I’m sad. Maybe just more hurt. I’m a cutter. Well, no. I haven’t done it in a while. And before the last time I did it, it had been years. That said, I’m a klutz. I get hurt often. I’m generally covered in bruises that I have no idea where they come from. I’m so used to tripping and walking into things that I just don’t remember. People have asked me if my boyfriend beats me, my parents beat me, hell, if my cats beat me. Tonight hurt. I was asked by someone I’m close to if I do it to myself. I’ve never hidden my cutting from my friends. I never felt the need to. But I never ran around showing it off. Honestly, most of the time I forgot about it. I was so used to it that it was always there. I guess I figured that if there were questions, my friends would ask. But if I ever said it hurt, I made it clear that it was my own fault because I did it myself. Consequences of my actions.
I’ll be needing stitches. I’m tripping over myself. I’m aching begging you to come help.

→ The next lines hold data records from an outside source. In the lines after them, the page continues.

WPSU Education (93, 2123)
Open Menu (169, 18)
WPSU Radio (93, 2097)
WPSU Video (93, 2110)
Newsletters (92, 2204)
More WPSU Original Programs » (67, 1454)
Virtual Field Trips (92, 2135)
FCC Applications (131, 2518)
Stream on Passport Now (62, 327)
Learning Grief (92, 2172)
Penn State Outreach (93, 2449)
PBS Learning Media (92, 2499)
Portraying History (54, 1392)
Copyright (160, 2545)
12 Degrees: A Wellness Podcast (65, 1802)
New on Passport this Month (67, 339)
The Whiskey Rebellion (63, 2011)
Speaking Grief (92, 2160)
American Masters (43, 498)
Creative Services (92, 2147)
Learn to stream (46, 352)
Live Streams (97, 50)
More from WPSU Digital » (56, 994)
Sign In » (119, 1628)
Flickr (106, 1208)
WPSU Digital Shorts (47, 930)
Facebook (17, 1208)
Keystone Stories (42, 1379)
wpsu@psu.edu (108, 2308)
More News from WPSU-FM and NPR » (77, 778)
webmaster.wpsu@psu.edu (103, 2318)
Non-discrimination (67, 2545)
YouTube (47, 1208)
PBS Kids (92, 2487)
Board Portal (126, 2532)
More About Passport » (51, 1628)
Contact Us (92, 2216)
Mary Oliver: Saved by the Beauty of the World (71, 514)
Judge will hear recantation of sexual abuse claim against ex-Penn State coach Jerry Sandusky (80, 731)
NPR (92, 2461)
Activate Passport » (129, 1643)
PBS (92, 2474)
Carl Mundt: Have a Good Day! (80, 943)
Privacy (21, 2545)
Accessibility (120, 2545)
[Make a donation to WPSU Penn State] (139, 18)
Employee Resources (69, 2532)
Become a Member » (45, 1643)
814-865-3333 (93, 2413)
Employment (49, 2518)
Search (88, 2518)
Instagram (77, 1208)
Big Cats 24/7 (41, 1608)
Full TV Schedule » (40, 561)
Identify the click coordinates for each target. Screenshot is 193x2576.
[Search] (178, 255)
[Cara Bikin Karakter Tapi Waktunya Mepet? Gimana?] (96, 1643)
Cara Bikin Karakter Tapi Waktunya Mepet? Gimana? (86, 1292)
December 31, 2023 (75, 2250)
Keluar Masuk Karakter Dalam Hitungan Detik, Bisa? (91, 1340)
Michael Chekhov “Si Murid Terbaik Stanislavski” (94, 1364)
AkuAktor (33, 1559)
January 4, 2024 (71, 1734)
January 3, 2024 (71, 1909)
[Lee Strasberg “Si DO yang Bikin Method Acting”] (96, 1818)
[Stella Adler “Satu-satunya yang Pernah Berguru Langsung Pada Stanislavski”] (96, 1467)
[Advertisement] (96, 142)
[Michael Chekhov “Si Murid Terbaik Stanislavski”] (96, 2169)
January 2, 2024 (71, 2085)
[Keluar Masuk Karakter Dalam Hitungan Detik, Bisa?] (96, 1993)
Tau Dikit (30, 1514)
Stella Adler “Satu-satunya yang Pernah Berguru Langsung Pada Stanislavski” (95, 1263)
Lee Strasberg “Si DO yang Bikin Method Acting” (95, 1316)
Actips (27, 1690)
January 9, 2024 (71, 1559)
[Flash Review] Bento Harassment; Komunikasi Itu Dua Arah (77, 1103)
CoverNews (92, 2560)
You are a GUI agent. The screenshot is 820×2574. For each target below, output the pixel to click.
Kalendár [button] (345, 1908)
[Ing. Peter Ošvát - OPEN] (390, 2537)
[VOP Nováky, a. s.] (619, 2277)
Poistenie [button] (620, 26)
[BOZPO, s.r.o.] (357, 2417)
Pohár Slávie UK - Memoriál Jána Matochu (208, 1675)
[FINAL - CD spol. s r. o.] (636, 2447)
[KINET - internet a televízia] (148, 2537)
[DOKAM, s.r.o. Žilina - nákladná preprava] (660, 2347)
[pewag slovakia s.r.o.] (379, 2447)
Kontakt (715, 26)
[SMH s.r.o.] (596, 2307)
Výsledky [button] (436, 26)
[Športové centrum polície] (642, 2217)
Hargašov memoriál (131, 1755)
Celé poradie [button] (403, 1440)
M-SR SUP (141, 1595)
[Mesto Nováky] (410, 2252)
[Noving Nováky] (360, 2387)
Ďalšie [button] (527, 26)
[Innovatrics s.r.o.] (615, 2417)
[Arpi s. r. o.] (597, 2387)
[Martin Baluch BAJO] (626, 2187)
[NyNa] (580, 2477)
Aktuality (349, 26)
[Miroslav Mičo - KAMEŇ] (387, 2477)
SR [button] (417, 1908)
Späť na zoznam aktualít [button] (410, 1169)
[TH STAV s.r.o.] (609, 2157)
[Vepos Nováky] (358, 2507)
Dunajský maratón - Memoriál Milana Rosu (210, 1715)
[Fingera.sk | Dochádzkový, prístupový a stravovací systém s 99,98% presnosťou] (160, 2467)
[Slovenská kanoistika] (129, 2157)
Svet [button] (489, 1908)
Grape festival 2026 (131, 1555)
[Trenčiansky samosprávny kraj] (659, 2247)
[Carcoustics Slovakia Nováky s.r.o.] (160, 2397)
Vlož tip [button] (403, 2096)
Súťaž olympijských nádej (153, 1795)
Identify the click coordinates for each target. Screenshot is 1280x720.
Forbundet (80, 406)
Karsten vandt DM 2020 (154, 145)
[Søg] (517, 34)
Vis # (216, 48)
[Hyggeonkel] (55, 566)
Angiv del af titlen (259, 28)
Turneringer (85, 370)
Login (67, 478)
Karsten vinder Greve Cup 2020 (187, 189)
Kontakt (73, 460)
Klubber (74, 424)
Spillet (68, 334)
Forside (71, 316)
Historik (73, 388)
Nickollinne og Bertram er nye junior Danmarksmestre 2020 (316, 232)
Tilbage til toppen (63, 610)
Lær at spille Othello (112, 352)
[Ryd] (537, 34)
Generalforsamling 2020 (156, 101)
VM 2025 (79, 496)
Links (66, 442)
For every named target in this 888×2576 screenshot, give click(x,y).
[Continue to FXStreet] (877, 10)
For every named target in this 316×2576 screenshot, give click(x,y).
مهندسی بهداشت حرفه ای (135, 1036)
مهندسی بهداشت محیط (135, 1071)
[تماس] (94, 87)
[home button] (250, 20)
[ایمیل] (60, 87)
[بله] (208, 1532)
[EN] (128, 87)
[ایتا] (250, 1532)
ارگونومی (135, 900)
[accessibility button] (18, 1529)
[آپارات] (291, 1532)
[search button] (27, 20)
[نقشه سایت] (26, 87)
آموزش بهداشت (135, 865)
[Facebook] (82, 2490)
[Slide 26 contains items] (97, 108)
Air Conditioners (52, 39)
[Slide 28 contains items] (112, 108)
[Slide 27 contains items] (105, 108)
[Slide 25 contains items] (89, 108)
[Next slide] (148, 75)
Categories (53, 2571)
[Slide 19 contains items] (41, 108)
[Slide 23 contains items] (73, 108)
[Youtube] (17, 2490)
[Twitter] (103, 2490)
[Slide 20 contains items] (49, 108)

I guess I’m just dumbfounded that he thinks so little of me that I’d do that. It’s one thing to make a cool, calculated slice across skin, versus bruising myself by randomly bumping into the corner of my bed, or kicking something and hurting my fucking foot. What’s the last thing that I did to hurt myself? I broke it when I punched the wall. It’s feeling much better, but still hurts. It hurts constantly, but the most when I make a fist. I can still feel tiny pieces floating where the bone had chipped. Fine, yes. I did that one to myself. I also flat out said, “I punched the wall. I punched it 19 times.” I admitted my stupidity, and am still paying for it.
Just like a moth drawn to a flame, oh you lured me in; I couldn’t sense the pain. Your bitter heart, cold to the touch. Now I’m gonna reap what I sew. I’m left seeing red on my own.
I was just shocked, so overwhelmed by the feeling of… mistrust? I’m not sure what that feeling was. Is. There’s hurt. There’s sadness. A lot of sadness. I’ve wanted to cry since he asked me. I did a damn good job of not doing that. I am quite proud of myself for not breaking down. I’d like to think he couldn’t tell that I was on the cusp of a sob-fest.
I thought that I’ve been hurt before, but no one’s ever left me quite this sore. Your words cut deeper than a knife. Now I need someone to breathe me back to life.
I’m not upset that he cares. I’m not upset that he worries. Don’t think that I am. I’m just upset at how it made me feel. It’s funny. Ironic, even. This is the feeling that makes me want to cut. It makes me want to take my knife and slowly make a razor thin slit down my skin. But, I won’t. Because I just don’t want to do it. I mean, I do, but I don’t.